While I understand that, what makes sense? I think that all the features and options should appear at least in the charts for construction in High Guard. High Guard is positioned as the starship construction system. So all of it should be listed even if it’s not described.
 
Having to flip back and forth between books during a combat is frustrating and adds a lot of unnecessary complication. It is already kind of hard because many combat-relevant rules are listed only in the descriptions used when building ships. I use the PDFs which have the big advantage of text searchability, but I often need to do one search per book. Consolidation of the combat rules into a short PDF booklet, and organizing them in a more user friendly way, would be very helpful indeed.
 
And then all you need is the cash to buy 38 books...

write an updated, completely revise High Guard, a 3rd edition.

Get rid of the grandfathered ship designs, they are outdated by the new rules anyway.

This frees up page count to have all the rules in one book. This should include everything from T2300, Pioneer, the lot, plus plenty of options for the that doesn't exist in the Third Imperium.

Forbid authors from making up new rules and systems, they have to use the rules as written.

Publish in 2027...
 
And then all you need is the cash to buy 38 books...

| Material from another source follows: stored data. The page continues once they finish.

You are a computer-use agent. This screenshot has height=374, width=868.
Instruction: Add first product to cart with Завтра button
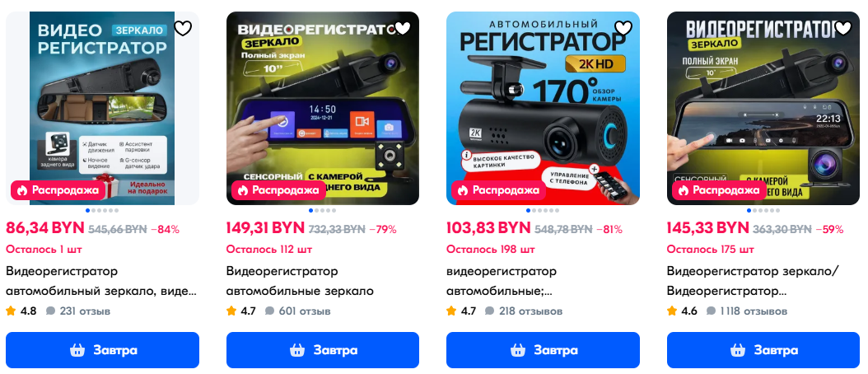click(x=102, y=350)
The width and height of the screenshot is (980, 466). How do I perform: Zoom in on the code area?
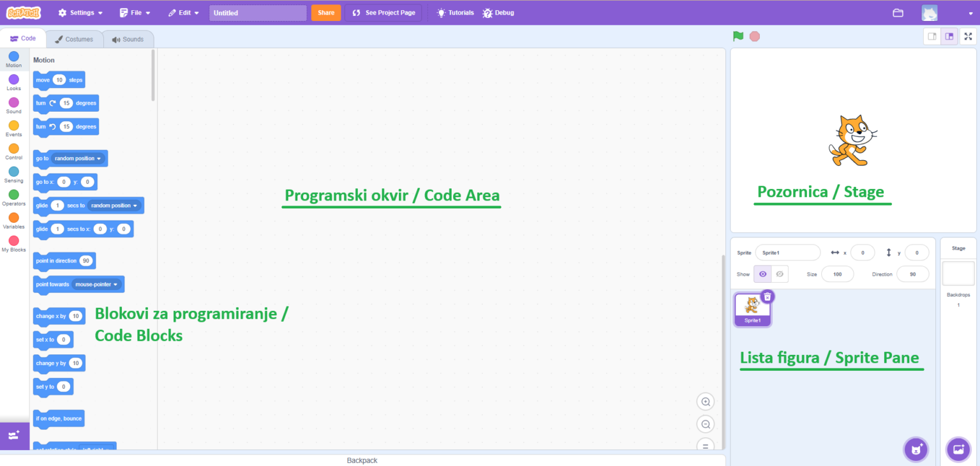pos(706,402)
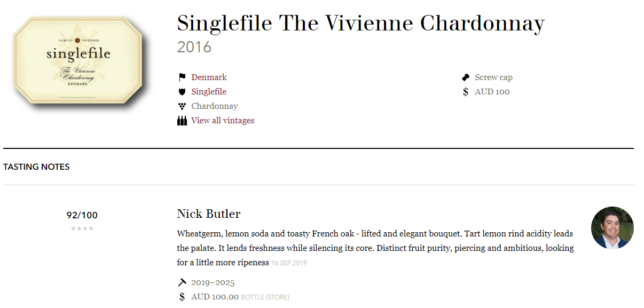Viewport: 644px width, 308px height.
Task: Open the View all vintages link
Action: 223,121
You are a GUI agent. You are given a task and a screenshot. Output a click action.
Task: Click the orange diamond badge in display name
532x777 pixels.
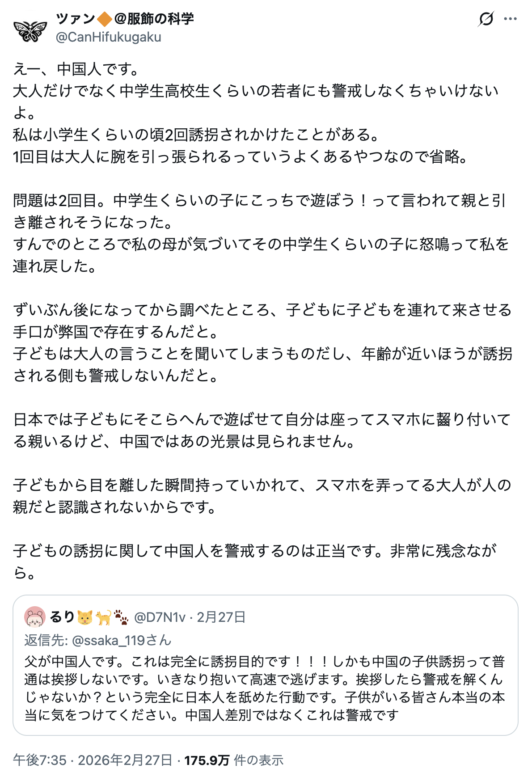[105, 19]
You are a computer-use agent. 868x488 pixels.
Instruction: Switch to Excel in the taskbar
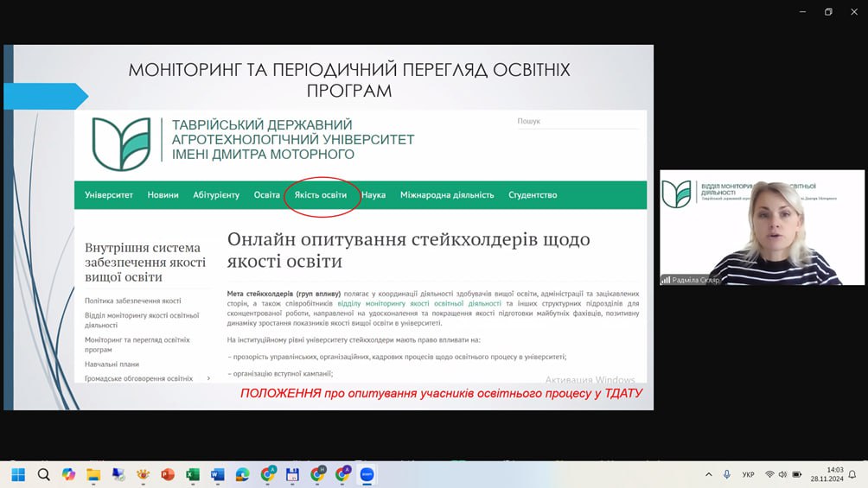[x=193, y=474]
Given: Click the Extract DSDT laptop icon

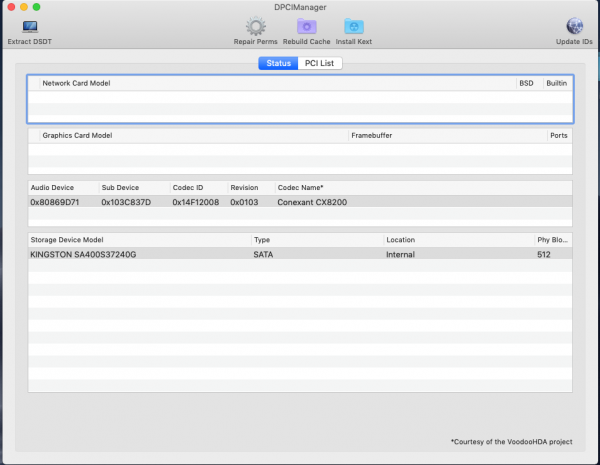Looking at the screenshot, I should 29,26.
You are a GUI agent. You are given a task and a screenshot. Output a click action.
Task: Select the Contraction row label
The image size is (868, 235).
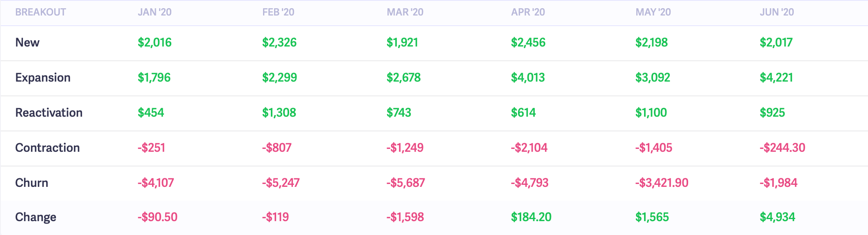pos(47,148)
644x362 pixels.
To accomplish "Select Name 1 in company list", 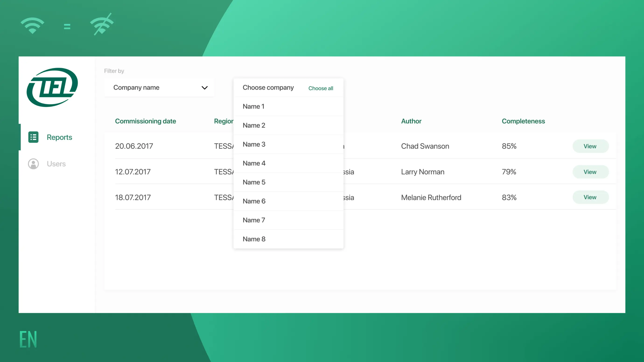I will click(x=288, y=106).
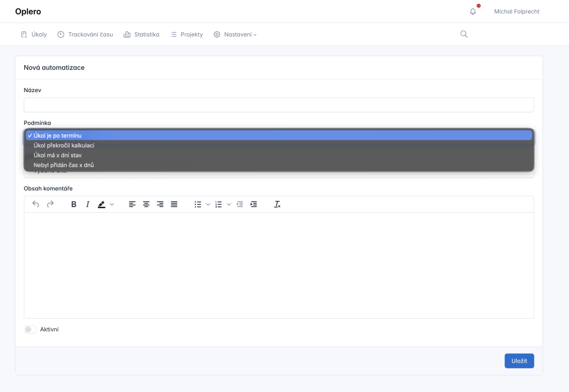Toggle italic text formatting
Screen dimensions: 569x392
87,204
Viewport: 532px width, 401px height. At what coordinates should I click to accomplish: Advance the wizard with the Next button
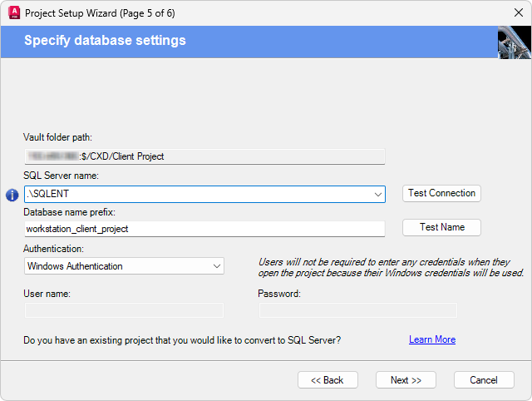pos(406,380)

write an updated, completely revise High Guard, a 3rd edition.

Get rid of the grandfathered ship designs, they are outdated by the new rules anyway.

This frees up page count to have all the rules in one book. This should include everything from T2300, Pioneer, the lot, plus plenty of options for the that doesn't exist in the Third Imperium.

Forbid authors from making up new rules and systems, they have to use the rules as written.

Publish in 2027...
Mongoose can’t do anything on a schedule. That 2027 will slide to 2030, easy.
 
And then all you need is the cash to buy 38 books...

write an updated, completely revise High Guard, a 3rd edition.

Get rid of the grandfathered ship designs, they are outdated by the new rules anyway.

This frees up page count to have all the rules in one book. This should include everything from T2300, Pioneer, the lot, plus plenty of options for the that doesn't exist in the Third Imperium.

Forbid authors from making up new rules and systems, they have to use the rules as written.

Publish in 2027...
There are two sorts of people buy traveller books: those who agree with you (a tiny minority, I bet), and those who like to have an excuse to buy the latest book or supplement.

Your problem is that most of the people in the first group still buy the new stuff. And even more of the people in the second group buy the new stuff.

So Mongoose, being a sane company who follow the same playbook as every other successful, small RPG producer, are not going to think “hmmm, let’s stop putting out new tech and lose sales to satisfy a vocal little group who, if we are honest, want us to follow down the massive commercial dead end that is Traveller 5.”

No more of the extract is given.